[Rows on where targets appear]

*-*-*

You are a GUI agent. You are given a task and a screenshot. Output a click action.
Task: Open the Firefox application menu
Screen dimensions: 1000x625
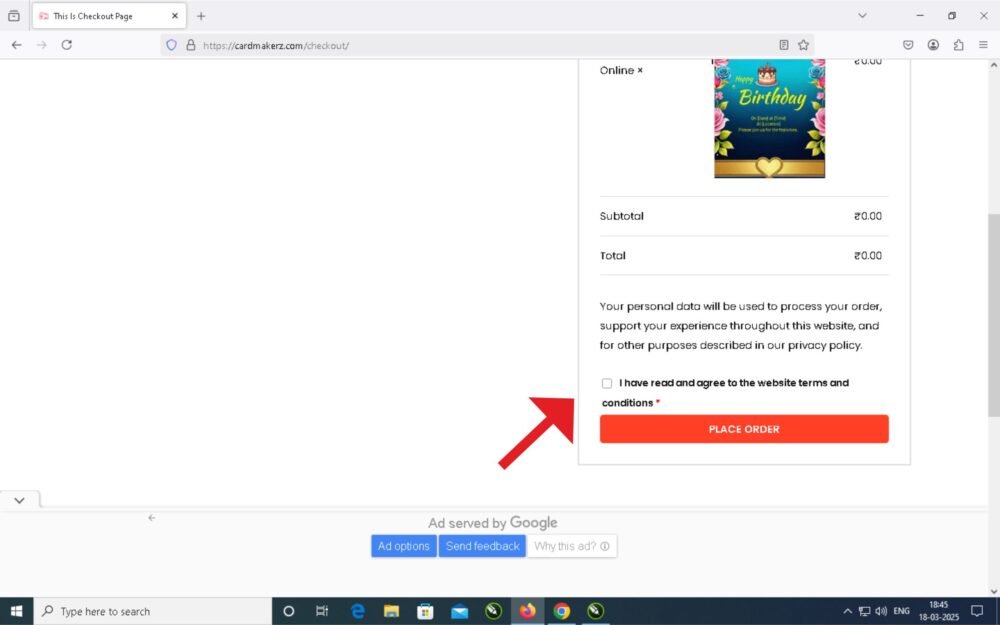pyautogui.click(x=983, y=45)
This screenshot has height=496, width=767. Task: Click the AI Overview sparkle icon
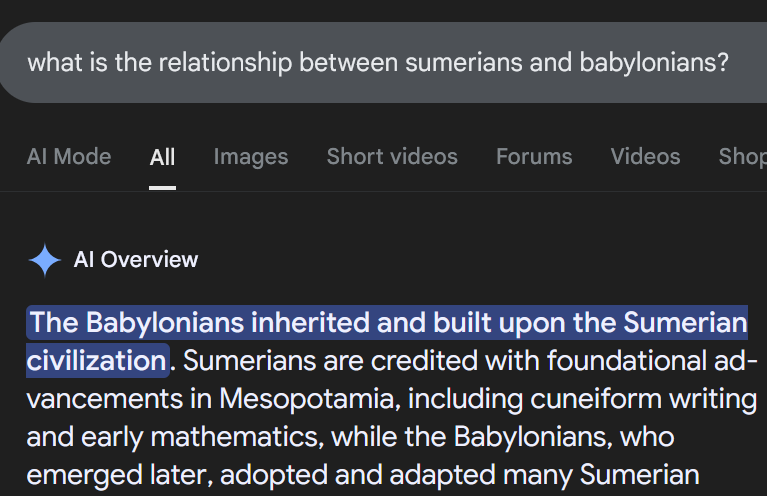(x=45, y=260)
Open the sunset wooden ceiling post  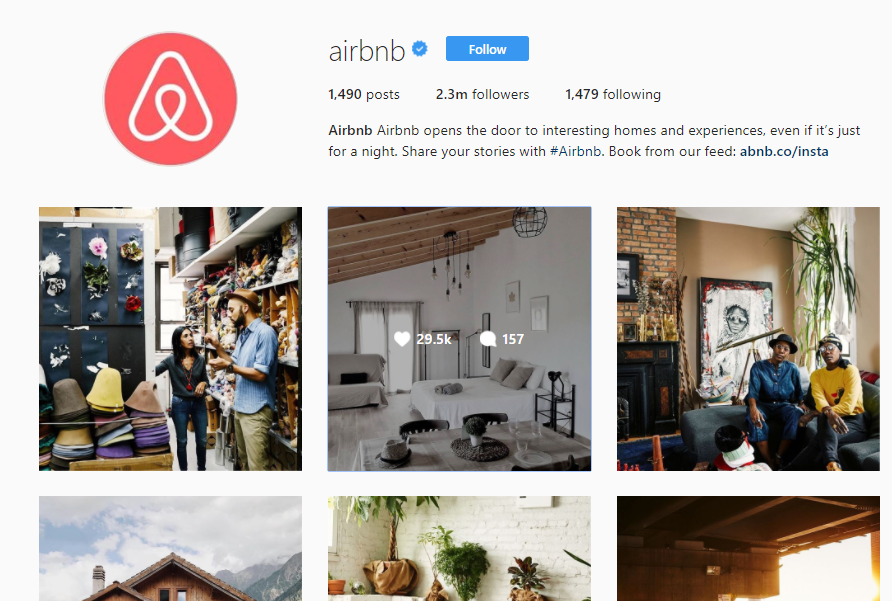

*-*-*

▶ Instructions for the task: Print all of the lines above word for word, leaving out the pictures.

▶ Worked solution:
You are a GUI agent. You are given a task and a screenshot. Output a click action.
Task: Open the Firefox application menu
Screen dimensions: 1000x625
pyautogui.click(x=983, y=45)
This screenshot has height=496, width=767. Task: Click the AI Overview sparkle icon
(x=45, y=260)
Open the sunset wooden ceiling post  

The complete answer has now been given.